- _Prompt_: Lines from the one containing "You are a computer-use" through the last line of the records below need to be repeated exactly; nothing else, and no pictures.

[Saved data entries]

════

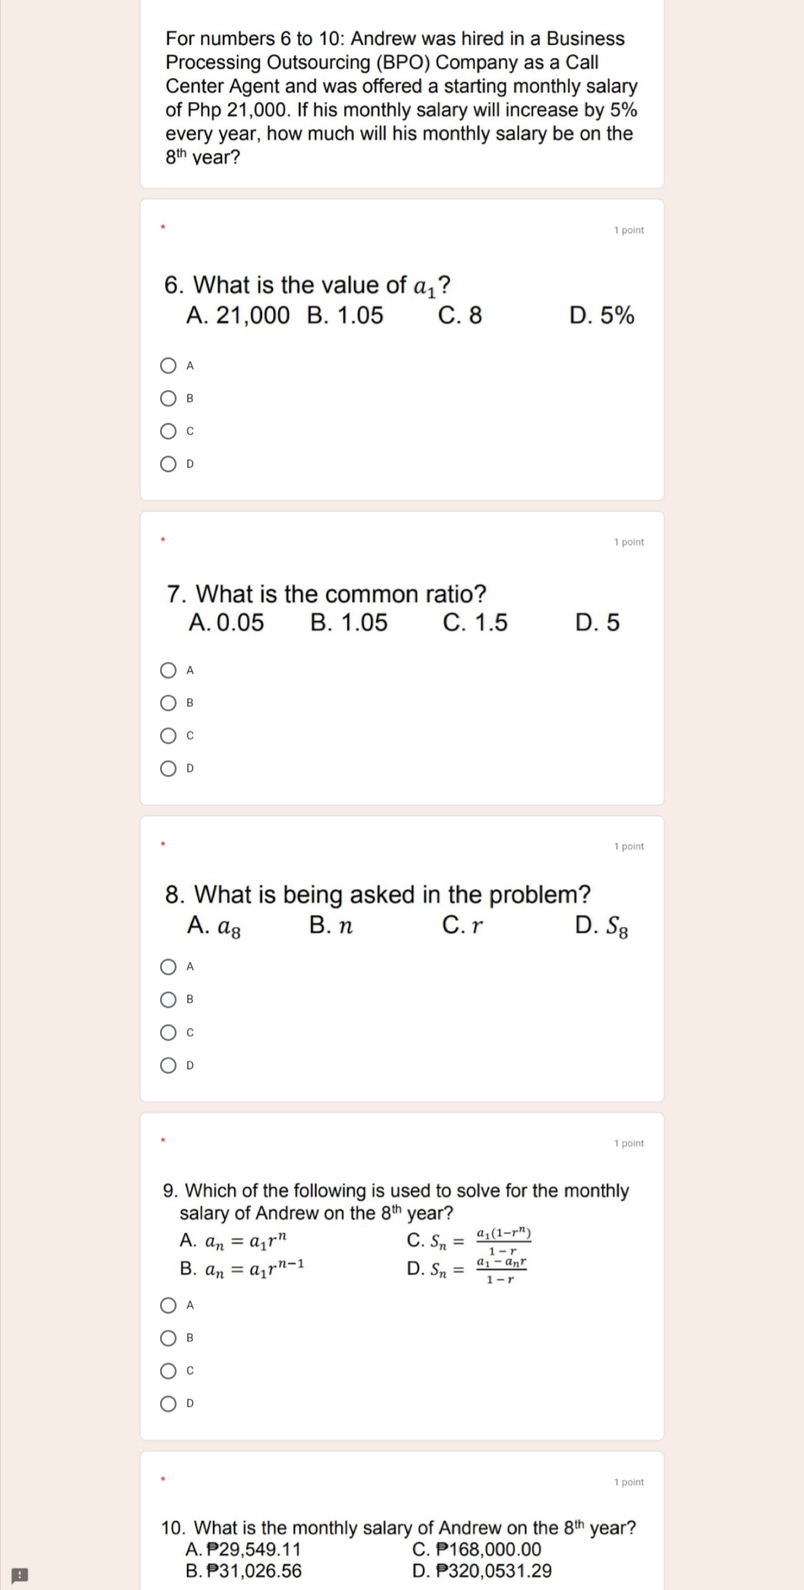Select answer A for the common ratio question
804x1590 pixels.
[167, 672]
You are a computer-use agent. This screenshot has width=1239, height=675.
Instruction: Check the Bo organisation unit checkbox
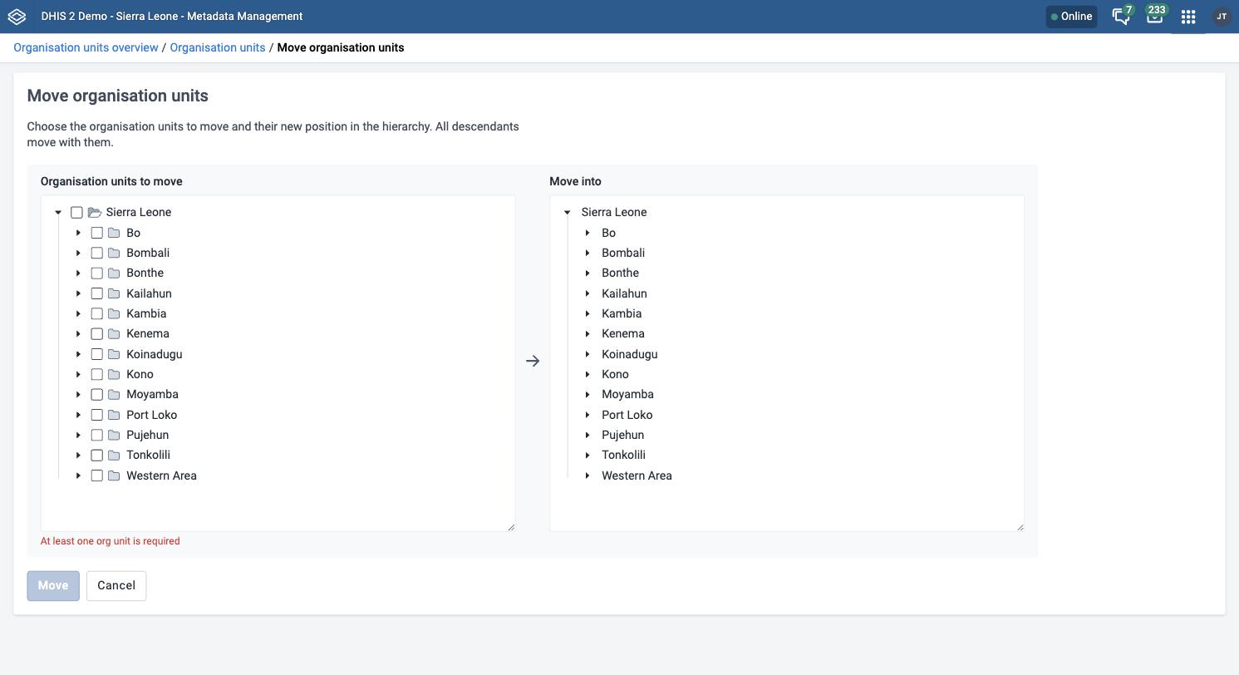coord(96,233)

════

- _The completed task_:
You are a computer-use agent. This screenshot has width=1239, height=675.
Instruction: Check the Bo organisation unit checkbox
coord(96,233)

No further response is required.